Thanks to all you for posting comments, and especially to Marcy and Garry Nolan for taking it seriously.

There are parts of this whole thesis about which I feel more confident, and parts that I am less sure of. It is difficult, for instance, to see what long-term advantage there is to metazoa to have their constituent cells go rogue, and destroy the metazoan body in the process; how can this trait be passed on to offspring to give them a leg up over the competition, unless the parents themselves are the competition. And as one goes a little way up the eukaryotic tree, it is increasingly unlikely that the entire metazoan itself can be re-constituted from one rogue breakaway cell. It is possible, however, that in simple metazoa this strategy might have been advantageous under conditions of stress, as an alternative to encystment, say. Perhaps just breaking away in the water and going it alone might not necessarily have entailed eating the rest of the organism, although this kind of macro-autophagy ("cancer cachexia", or microbial cannibalism) could be a survival strategy under conditions of nutritional deprivation, or other environmental stress.

There are many conditions which might signal to the cell that the whole organism was in trouble; food shortage is surely one of them; injury is another; chemical toxicity,including attack from other species; thermal stress, pH, salinity etc; every environmental parameter has its limits as to what can be tolerated and metazoan cells talk to each other constantly.
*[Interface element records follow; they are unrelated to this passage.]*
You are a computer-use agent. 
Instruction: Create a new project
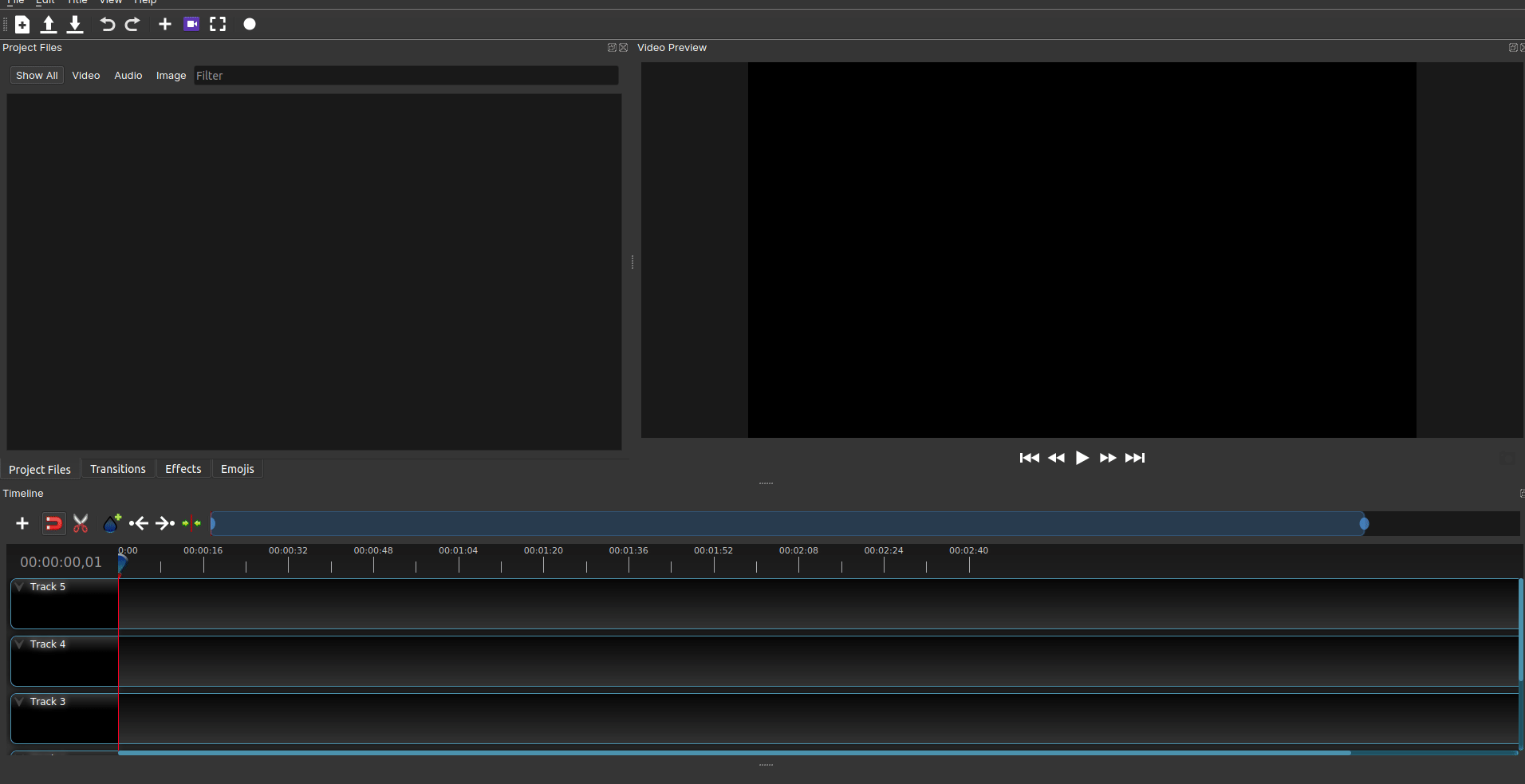coord(22,24)
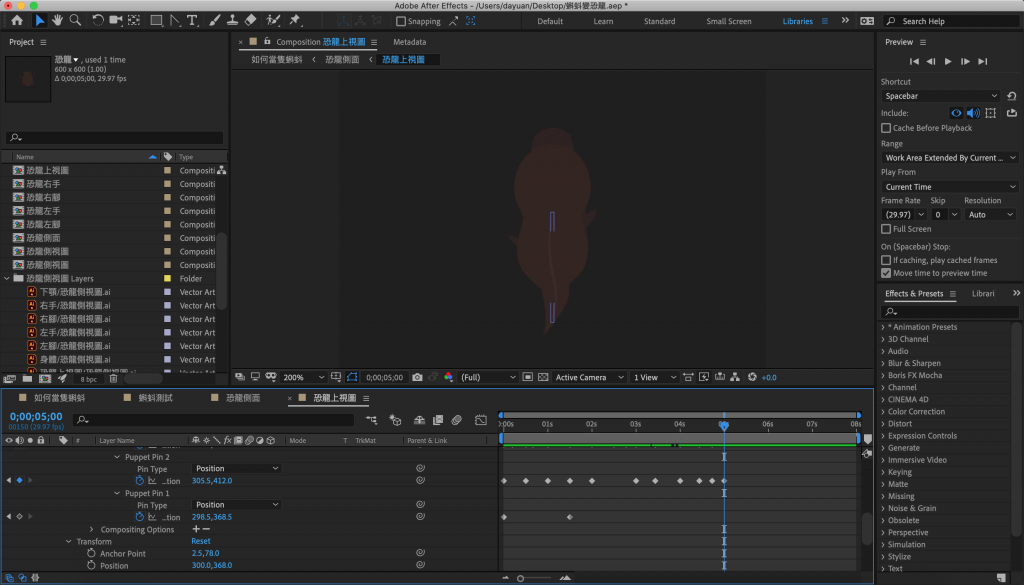The image size is (1024, 585).
Task: Activate the Puppet Pin tool
Action: [x=295, y=20]
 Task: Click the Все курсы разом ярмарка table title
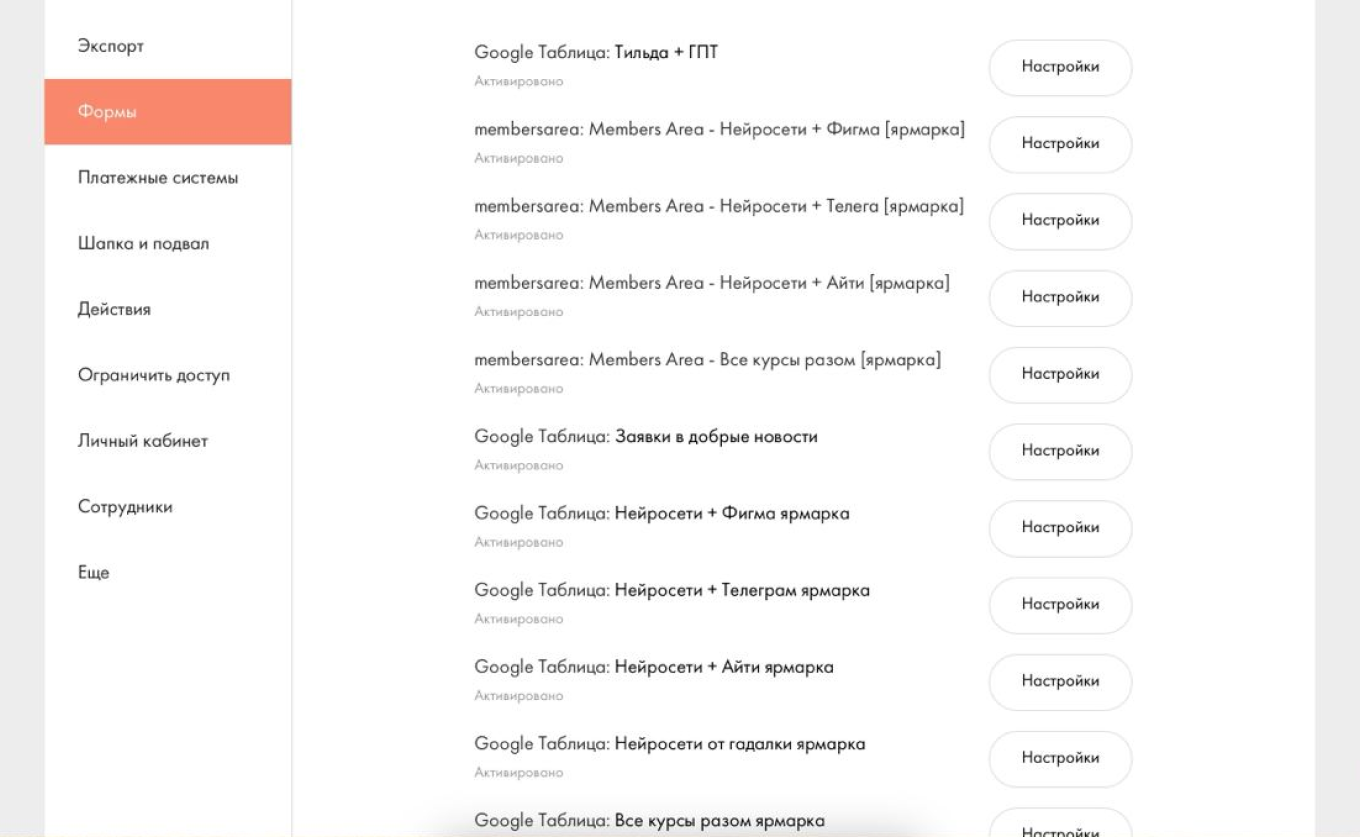pos(719,821)
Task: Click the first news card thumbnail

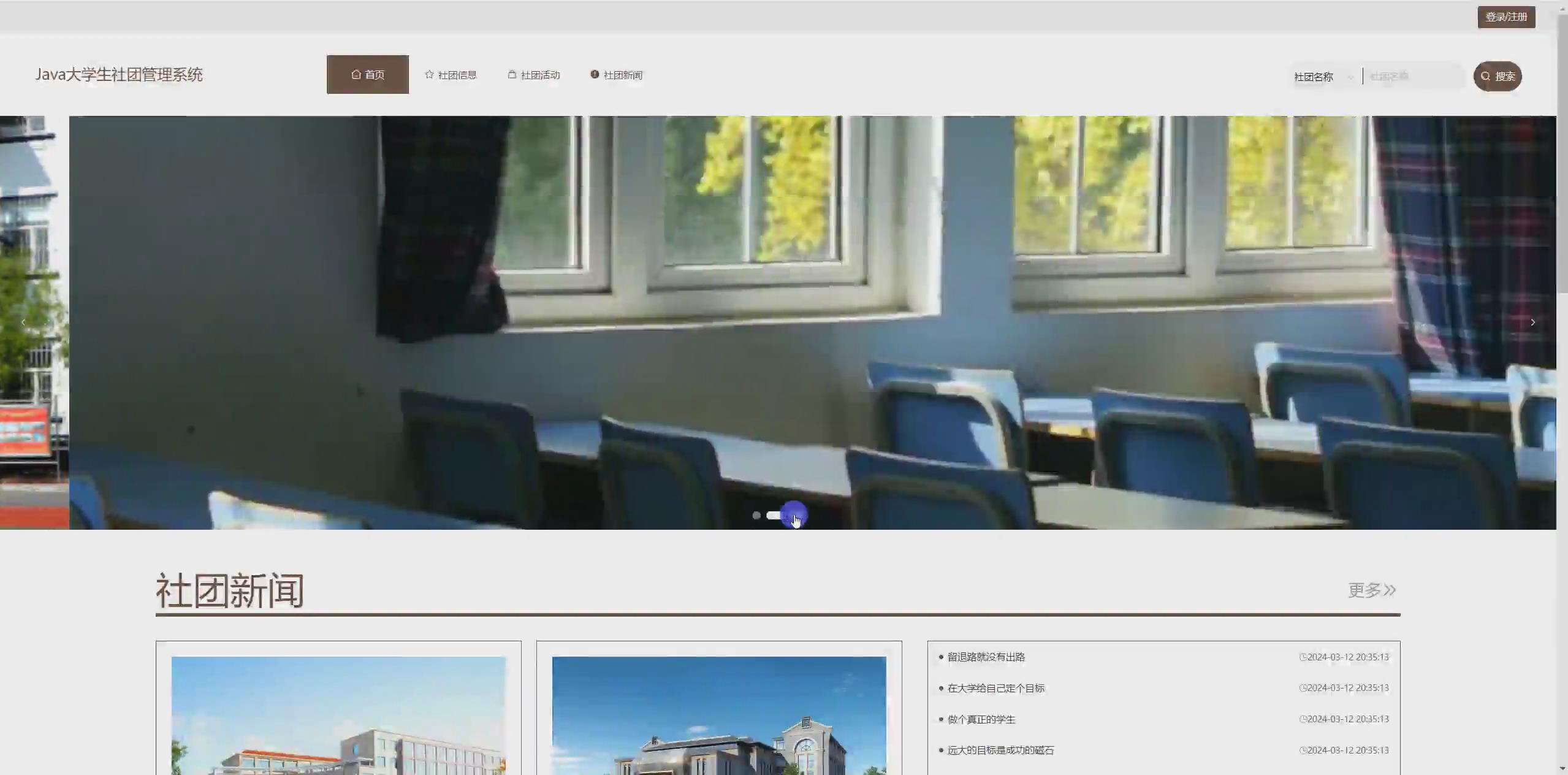Action: click(x=338, y=715)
"But cancer as cellular growth with the brake lines cut...": this is not excluded by what I am saying, but cancer is so much more than that. The whole nature of the beast changes very fundamentally; it's not just normal cells piling up. They are different chromosomally,they have a very different energy economy, they cannot die properly, they skillfully exploit the host and they truly resemble microbes in so many ways (see the diagrams). Since all cancer cells end up almost the same as each other, it is much more likely that what we have is an ancient program de-repressed as a result of the cutting of the brakelines (eg by mutagens), and not a new invention every time, that just happens to end up the same.
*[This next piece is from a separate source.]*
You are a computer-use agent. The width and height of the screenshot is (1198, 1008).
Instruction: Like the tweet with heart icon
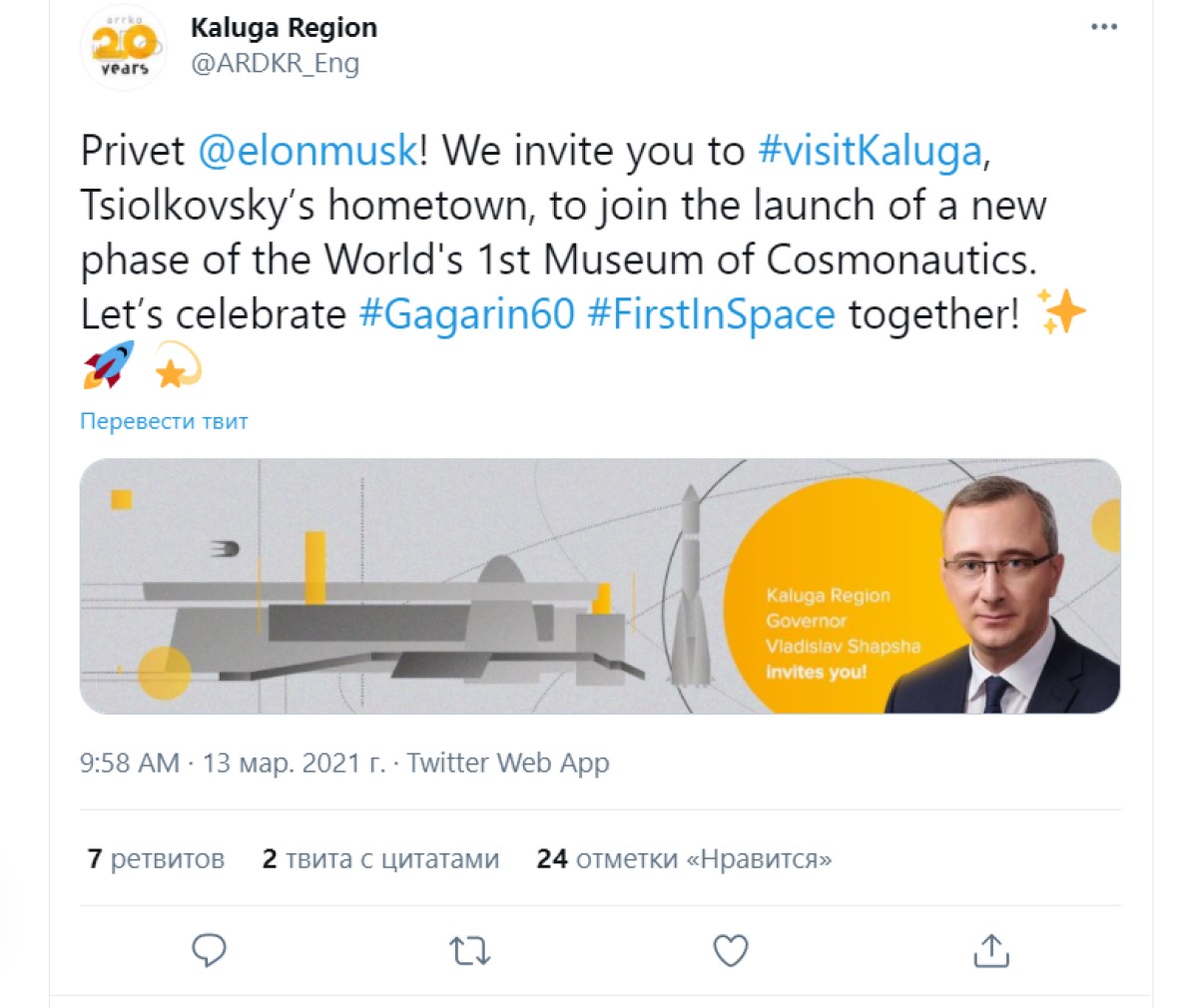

I think the cell is a "kluge"; it has to build on top of what came before, and what came before metazoa were microbes. Protists, if you like. When the brakes are cut, this is what sits up and grunts.
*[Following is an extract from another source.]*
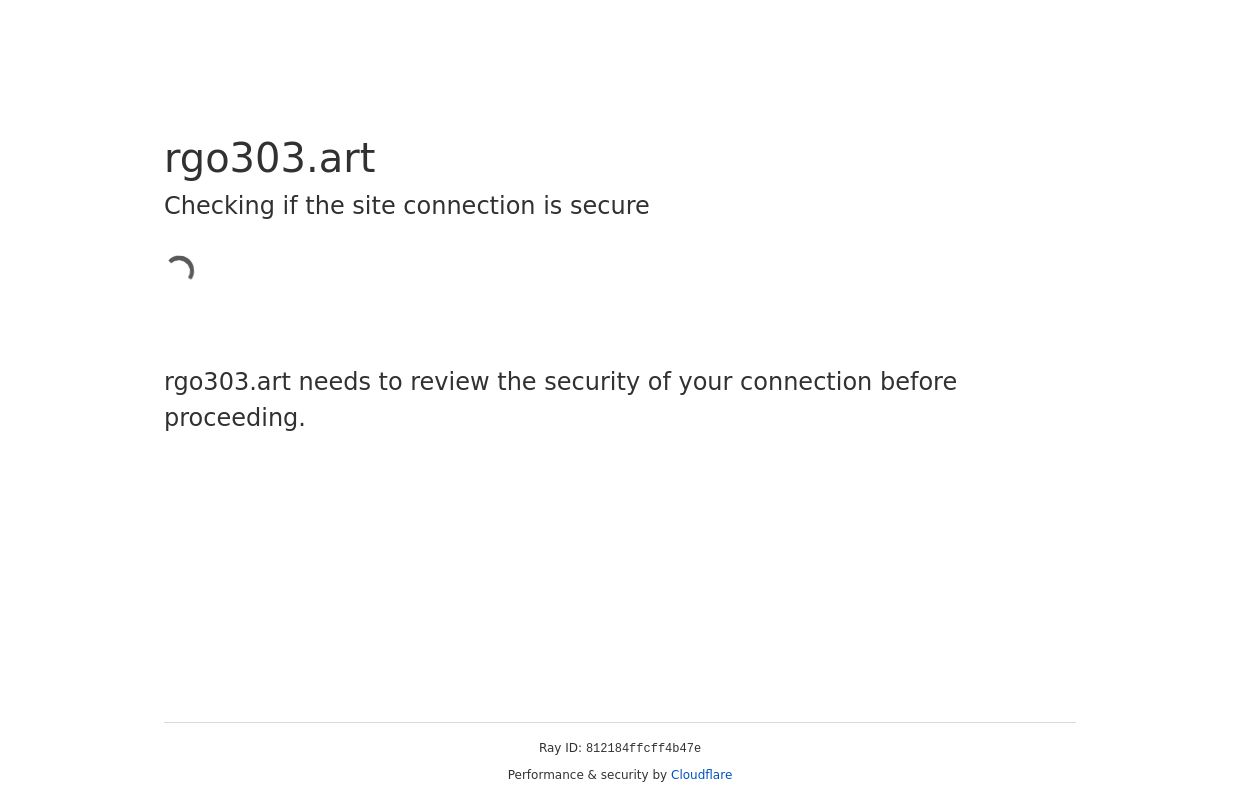Click the word "site" in the subheading
This screenshot has width=1240, height=800.
pyautogui.click(x=372, y=206)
I don't think we know what the long term prospects were for single cells in a primitive aquatic environment. Single cells have a number of advantages over multicellular animals: motility, for one, and another, they are more difficult to catch and eat. Furthermore, they can mutate more without threatening the integrity of the whole organism. And they can probably survive on less food, and also survive dessication by encystment easier than a larger animal.

I agree this is all difficult to prove or disprove; however, we do know it is possible to culture enormous quantities of transformed cells in aquatic environments, eg hybridomas, to commercially make antibodies, so I don't see anything inherently impossible about it.